Bay Area sports station KNBR parted ways with several staffers this week including morning show co-host Paul McCaffrey. The departures took many in sports media by surprise, including 95.7 The Game morning host Bonta Hill.

Hill, who worked at KNBR on the Murph and Mac show, felt obligated to discuss McCaffrey’s exit on The Morning Roast on Thursday, offering his condolences.

“Whenever I worked with him on that morning show as a board op or producer, I always left with a smile on my face,” Hill said. “They made me laugh, they treated me right, they taught me the ropes. And when you have an 18-year run together, that is legendary. Legendary.”

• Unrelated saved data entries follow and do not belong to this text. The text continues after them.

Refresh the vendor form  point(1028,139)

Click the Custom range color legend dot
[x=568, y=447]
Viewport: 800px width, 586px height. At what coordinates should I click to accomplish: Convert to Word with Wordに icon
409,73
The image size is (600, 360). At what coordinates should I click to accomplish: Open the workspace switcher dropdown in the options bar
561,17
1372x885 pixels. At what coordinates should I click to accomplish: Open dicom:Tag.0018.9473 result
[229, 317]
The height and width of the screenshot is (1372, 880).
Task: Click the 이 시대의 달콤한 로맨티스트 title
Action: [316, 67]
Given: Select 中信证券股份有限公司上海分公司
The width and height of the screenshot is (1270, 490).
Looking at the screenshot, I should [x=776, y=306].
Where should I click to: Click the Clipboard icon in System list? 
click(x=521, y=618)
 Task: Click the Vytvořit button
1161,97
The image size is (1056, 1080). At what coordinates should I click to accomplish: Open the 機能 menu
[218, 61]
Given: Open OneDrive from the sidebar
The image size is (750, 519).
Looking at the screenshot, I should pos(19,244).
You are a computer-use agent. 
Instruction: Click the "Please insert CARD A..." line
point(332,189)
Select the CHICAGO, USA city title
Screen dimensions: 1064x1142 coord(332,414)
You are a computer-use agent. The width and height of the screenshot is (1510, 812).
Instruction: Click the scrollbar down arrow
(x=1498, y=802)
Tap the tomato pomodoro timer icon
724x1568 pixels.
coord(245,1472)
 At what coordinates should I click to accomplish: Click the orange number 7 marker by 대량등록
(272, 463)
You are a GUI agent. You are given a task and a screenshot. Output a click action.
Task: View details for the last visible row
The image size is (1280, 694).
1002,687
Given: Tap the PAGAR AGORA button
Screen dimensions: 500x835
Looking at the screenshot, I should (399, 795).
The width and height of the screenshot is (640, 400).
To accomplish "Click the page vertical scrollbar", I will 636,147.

“Morning radio, that’s what we grew up on, and he was a pioneer,” Bonta added.

Bonta Hill shared that Mac was one of his favorite people at the station, and that he did and continues to look up to him.

“I just feel bad, man. Christmas is around the corner, and people are losing their jobs,” Hill said. “You never want to see that. You never want to see that, but Paulie Mac, Murph, those guys are one of one. They are. They truly are man.”

“Murph and Mac is the combo in this market in terms of longevity, excellence, what they symbolized with that Giants run and how we gravitated towards them,” co-host Joe Shasky chipped in. “All of my sports radio love came through those guys’ love for each other. And you could feel it.”

95.7 The Game brand manager Matt Nahigian echoed the sentiments from Hill during a video commentary on X. He said despite the two stations being fierce competitors, there’s a mutual respect between leadership, talent and staff.

“I think it’s important to point out that the stations compete against each other hardcore,” Nahigian said. “We want to beat each other every month in the ratings and the whole bit. But all of us for the most part get along really well.”

“KNBR didn’t gloat and celebrate when we made changes in March, and we won’t do that either,” he added. “Onward and upward. Great run by Paulie Mac, Murph and Mac.”